### Fragmento para leer:

Mi Iglesia ya existe, porque ya posee su Cabeza sobrenatural y su Cabeza divina, y tiene sus miembros: los discípulos. Pequeña todavía: semilla que se está formando; perfecta sólo en la Cabeza que la dirige, imperfecta en el resto, que necesita el toque de Dios para ser perfecta, y tiempo para crecer. Pero, en verdad os digo que ya existe, y que es santa por Aquel que constituye su Cabeza y por la buena voluntad de los justos que la componen. Santa e invencible. Contra ella arremeterá, una y mil veces, y con mil formas de batalla, el infierno compuesto de demonios y hombres-demonios. Pero éstos no prevalecerán. El edificio será indestructible.
Pero el edificio no está hecho de una sola piedra. Observad el Templo allí, grande, hermoso, bajo el sol que declina. ¿Acaso está hecho de una sola piedra? Es un complejo de piedras que forman un único, armónico todo. Se dice: el Templo, esto es, una unidad. Pero esta unidad está hecha de las muchas piedras que la han constituido y formado. Inútil habría sido echar los cimientos, si éstos no hubieran debido luego sujetar paredes y techo, si sobre ellos no hubiera que haber debido levantar las paredes. E imposible habría sido levantar las paredes y sostener el techo si antes no se hubieran hecho los cimientos fuertes, proporcionados a una mole tan grande. Así con esta dependencia de las distintas partes, una de la otra, surgirá el Templo nuevo. Durante el transcurso de los siglos, lo edificaréis sobre la base de los cimientos que Yo le he dado, perfectos, para su gran mole. Lo edificaréis con la dirección de Dios, con la bondad de las cosas usadas para construirlo: espíritus en que Dios inhabita.

### Instrucción 1:
Responde, a partir del texto sobre la Iglesia:
(a) ¿Quiénes son los miembros que ya tiene la Iglesia?
(b) ¿De qué está compuesto el infierno que arremeterá contra ella?
(c) ¿Bajo qué se pide observar el Templo?
### Instrucción 2:
Reproduce fielmente el pasaje del texto sobre la Iglesia que empieza en "Mi Iglesia ya" y acaba en "edificio será indestructible.".
Las entradas son un material independiente del texto sobre la Iglesia.

### Extractos de datos:
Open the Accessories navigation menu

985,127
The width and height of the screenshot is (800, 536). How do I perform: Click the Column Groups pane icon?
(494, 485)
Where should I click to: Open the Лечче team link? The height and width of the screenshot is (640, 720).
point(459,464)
---
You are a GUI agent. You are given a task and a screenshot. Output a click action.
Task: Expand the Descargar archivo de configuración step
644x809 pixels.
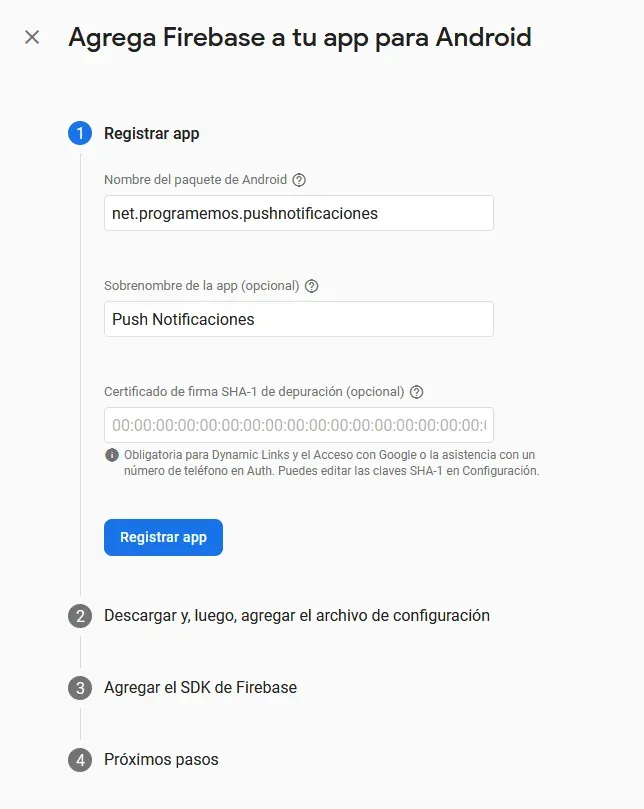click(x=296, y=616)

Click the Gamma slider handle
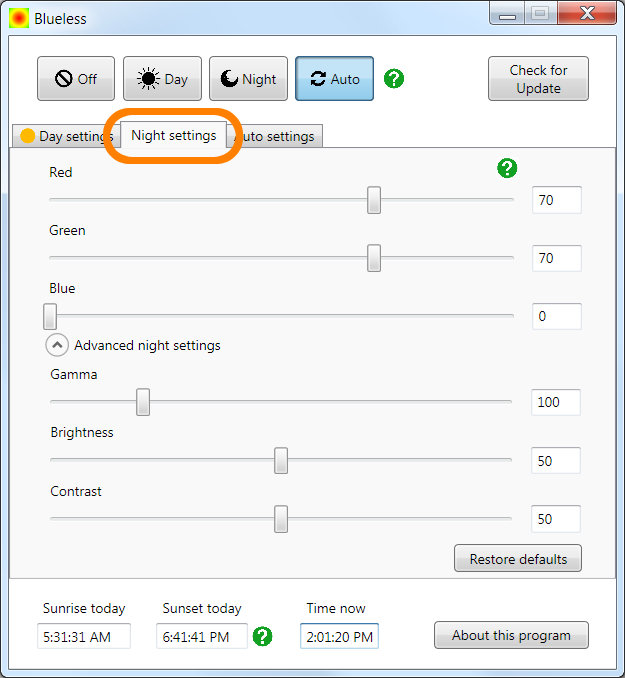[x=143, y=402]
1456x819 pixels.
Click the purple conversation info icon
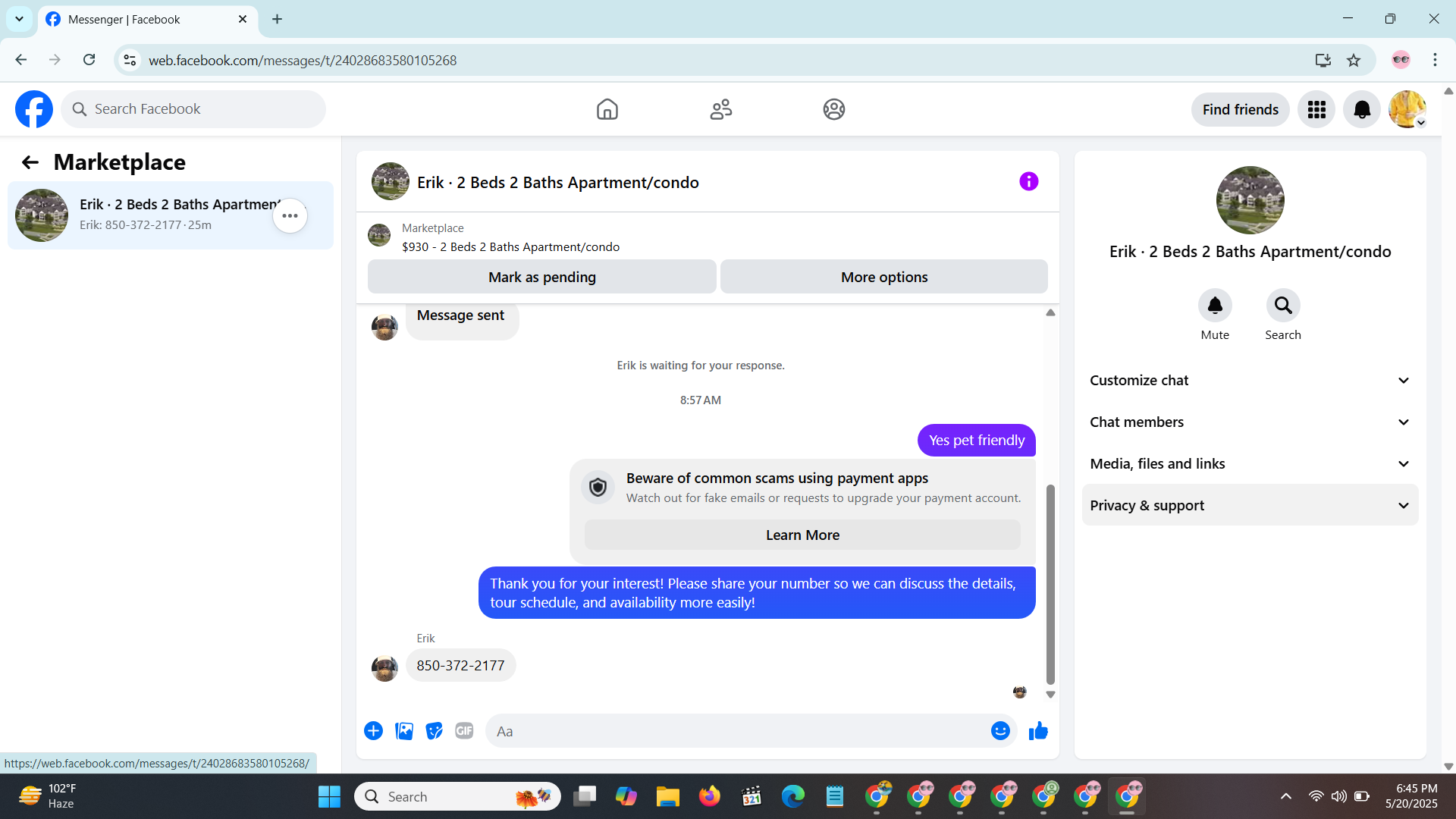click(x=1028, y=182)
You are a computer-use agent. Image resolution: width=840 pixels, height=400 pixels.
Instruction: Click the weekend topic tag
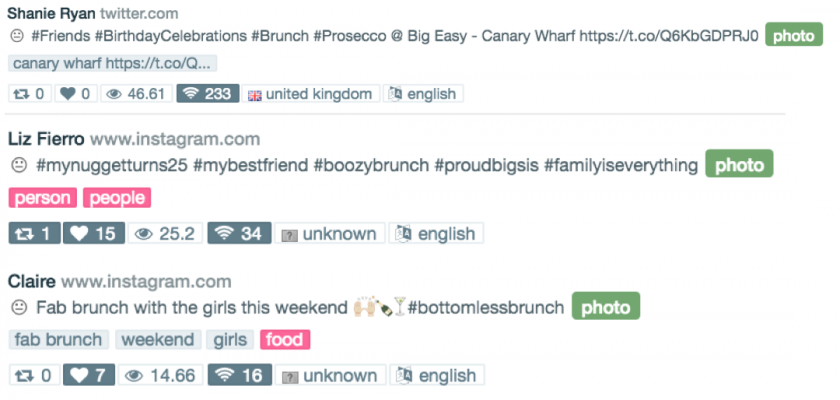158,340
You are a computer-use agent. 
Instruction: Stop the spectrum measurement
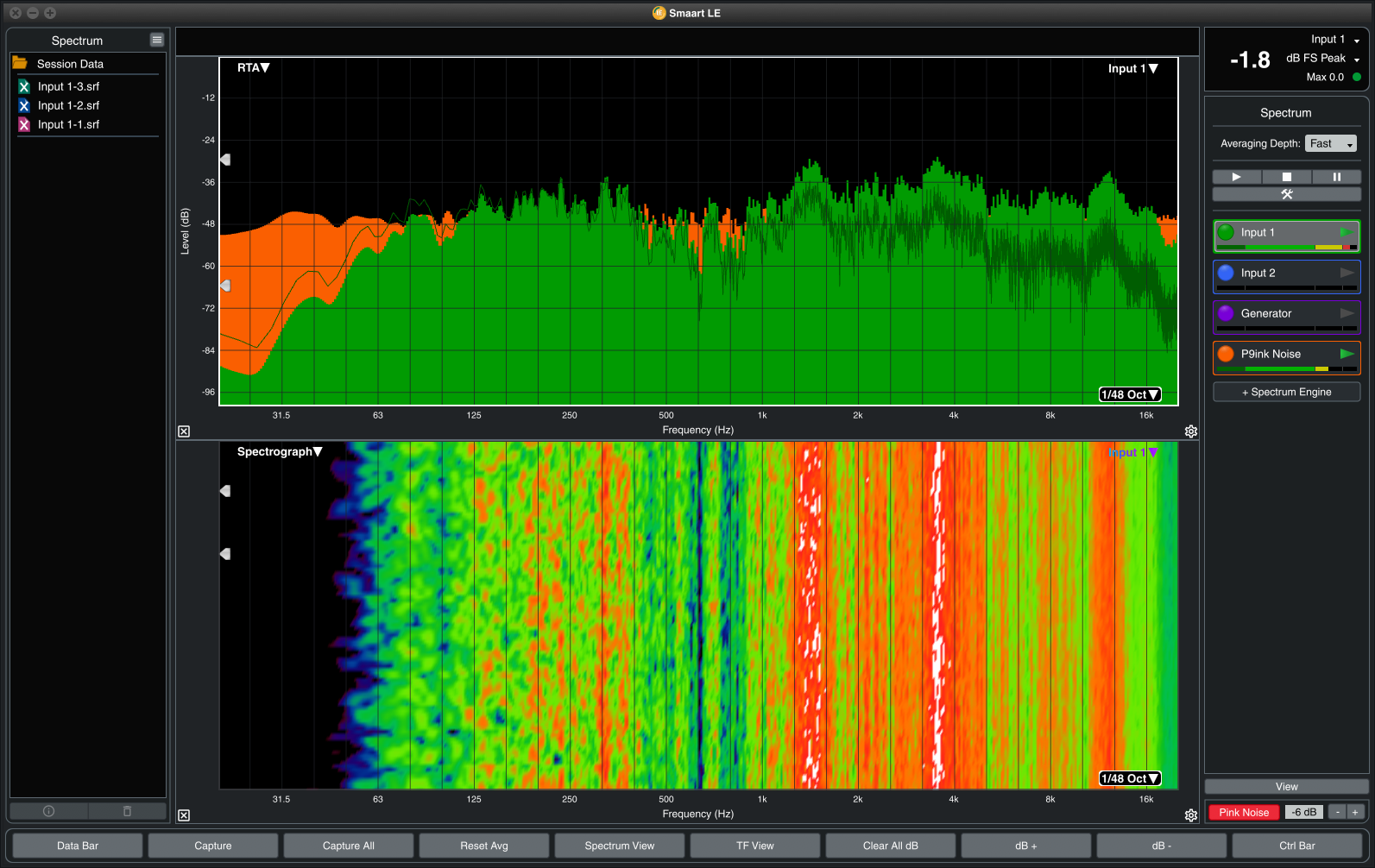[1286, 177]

### Respuesta completa 1:
(a) Los discípulos.
(b) De demonios y hombres-demonios.
(c) Bajo el sol que declina.

### Respuesta completa 2:
Mi Iglesia ya existe, porque ya posee su Cabeza sobrenatural y su Cabeza divina, y tiene sus miembros: los discípulos. Pequeña todavía: semilla que se está formando; perfecta sólo en la Cabeza que la dirige, imperfecta en el resto, que necesita el toque de Dios para ser perfecta, y tiempo para crecer. Pero, en verdad os digo que ya existe, y que es santa por Aquel que constituye su Cabeza y por la buena voluntad de los justos que la componen. Santa e invencible. Contra ella arremeterá, una y mil veces, y con mil formas de batalla, el infierno compuesto de demonios y hombres-demonios. Pero éstos no prevalecerán. El edificio será indestructible.